In the middle-age and elderly populations, HP infection is an important risk factor for aspirin-associated peptic ulcers6, and combined HP infection increases risks of bleeding and perforation in aspirin users7. Currently, the combination of aspirin use and HP infection is considered to have an enhanced effect on gastric mucosal damage8,9. The damage caused by aspirin to the gastric mucosa is mainly due to cyclooxygenase-1 (COX-1) inhibition and prostaglandin depletion, leading to a reduced defence-repair capacity of the gastric mucus-mucosal barrier and mucosal ischaemia10. Moreover, HP can secrete a variety of pathogenic factors that trigger immune and inflammatory responses11,12 and aggravate gastric mucosal injury. Yoshida13 reported that HP tends to evade the immune response in the stomach, which is disrupted by aspirin, and can colonize and multiply in the gastric mucosa for a prolonged period of time. HP infects the gastric mucosa and induces the accumulation of neutrophils, which is an important process that exacerbates the damaging effect of aspirin on the gastric mucosa14. The 2022 US Preventive Services Task Force (USPSTF) recommendation statement emphasized that for people ≥ 60 years old, the bleeding risk of aspirin could offset the benefit of CVD prevention15. Therefore, elderly individuals that use aspirin should be carefully monitored for HP infection and treated with an eradication treatment protocol if HP infection is present to reduce the risk of ulcer bleeding and recurrence16,17.
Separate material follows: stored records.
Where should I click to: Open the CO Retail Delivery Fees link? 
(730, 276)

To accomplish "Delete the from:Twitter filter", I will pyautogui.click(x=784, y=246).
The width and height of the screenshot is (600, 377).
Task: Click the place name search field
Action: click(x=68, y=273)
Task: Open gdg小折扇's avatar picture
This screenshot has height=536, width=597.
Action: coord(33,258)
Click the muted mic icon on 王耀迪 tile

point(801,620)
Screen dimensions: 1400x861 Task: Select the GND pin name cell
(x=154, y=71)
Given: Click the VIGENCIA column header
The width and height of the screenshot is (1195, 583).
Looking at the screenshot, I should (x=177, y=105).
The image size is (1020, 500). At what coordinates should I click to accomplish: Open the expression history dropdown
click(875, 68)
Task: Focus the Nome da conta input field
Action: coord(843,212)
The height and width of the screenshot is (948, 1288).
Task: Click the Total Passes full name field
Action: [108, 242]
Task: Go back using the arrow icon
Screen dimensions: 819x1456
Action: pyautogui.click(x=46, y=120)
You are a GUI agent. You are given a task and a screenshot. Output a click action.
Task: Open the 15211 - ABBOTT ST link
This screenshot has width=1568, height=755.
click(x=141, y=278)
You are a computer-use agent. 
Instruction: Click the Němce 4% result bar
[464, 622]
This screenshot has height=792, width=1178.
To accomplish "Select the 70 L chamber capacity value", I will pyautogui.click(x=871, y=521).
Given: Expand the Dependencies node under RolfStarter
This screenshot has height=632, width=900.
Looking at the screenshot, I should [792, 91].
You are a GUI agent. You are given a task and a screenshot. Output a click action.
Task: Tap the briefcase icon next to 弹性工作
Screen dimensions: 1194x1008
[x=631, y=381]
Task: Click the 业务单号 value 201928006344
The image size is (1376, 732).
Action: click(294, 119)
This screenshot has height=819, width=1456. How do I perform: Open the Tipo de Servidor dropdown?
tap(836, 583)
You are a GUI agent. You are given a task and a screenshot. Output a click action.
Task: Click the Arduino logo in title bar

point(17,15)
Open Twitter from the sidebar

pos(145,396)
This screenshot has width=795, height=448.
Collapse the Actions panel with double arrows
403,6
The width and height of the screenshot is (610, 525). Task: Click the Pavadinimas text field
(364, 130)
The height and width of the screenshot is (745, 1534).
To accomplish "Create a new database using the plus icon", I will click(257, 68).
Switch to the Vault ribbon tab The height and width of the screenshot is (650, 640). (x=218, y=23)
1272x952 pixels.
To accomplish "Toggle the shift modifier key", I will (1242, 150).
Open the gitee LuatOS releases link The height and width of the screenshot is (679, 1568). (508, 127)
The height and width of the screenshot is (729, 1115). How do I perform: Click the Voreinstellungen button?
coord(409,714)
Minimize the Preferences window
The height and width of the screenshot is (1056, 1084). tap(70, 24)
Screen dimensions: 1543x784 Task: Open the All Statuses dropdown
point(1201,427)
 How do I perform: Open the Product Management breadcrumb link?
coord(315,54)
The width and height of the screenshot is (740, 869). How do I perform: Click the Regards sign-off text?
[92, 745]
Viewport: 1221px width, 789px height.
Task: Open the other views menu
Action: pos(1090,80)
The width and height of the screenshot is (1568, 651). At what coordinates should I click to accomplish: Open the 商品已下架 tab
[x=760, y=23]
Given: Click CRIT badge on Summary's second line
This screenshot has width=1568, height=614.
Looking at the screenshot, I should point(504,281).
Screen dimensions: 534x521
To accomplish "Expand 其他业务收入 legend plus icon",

This study also showed that there was no significant difference in the infection rate between the groups treated with aspirin over different periods of time, which was consistent with the results reported in the literature18. It is also unclear whether long-term use of low-dose aspirin affects the eradication of HP. This study used the 2-week bismuth-containing quadruple therapy for HP eradication, and the effects were basically consistent with those of the 10-day classic quadruple regimen commonly used in China19. The difference in the eradication rate between the aspirin and nonaspirin groups was not statistically significant. A previous study confirmed5 that the aspirin use and course of treatment did not affect the HP eradication rate. Therefore, long-term use of low-dose aspirin did not affect the efficacy of bismuth-containing quadruple therapy for HP eradication, and patients did not experience serious adverse reactions during treatment.

The recurrence rate of HP varies greatly in different regions and among different populations. A study focusing on people 18–65 years old in 18 hospitals in 15 provinces in China showed that the annual reinfection rate after the first HP eradication in China was 1.5%/year20. It remains unclear whether patients who use low-dose aspirin for a long time are more likely to experience recurrence. This study showed that the overall recurrence rate after HP eradication was 1.3%; the comparison of the recurrence rates among the three groups was not statistically significant. The overall 3-year recurrence rate was 3.1%, while that of the aspirin group was 5.30%, which was higher than that of the nonaspirin group and the control group.

In summary, we believe that long-term use of low-dose aspirin can increase the risk of HP infection and the 3-year recurrence rate after eradication but cannot affect the efficacy of bismuth-containing quadruple therapy for HP eradication. Moreover, patients do not experience severe adverse events during the eradication treatment regardless of aspirin use.

This study provides evidence for the possible correlation between aspirin use and HP infection. However, there are certain limitations. This study was a retrospective study and could not determine the sequence of aspirin use and HP infection. In view of the significant efficacy of aspirin in the prevention and treatment of cardiovascular and cerebrovascular diseases, how to use aspirin rationally to maximize its efficacy and reduce adverse reactions has become an important research topic. This study provides a reference for clinical decision-making and the treatment of HP.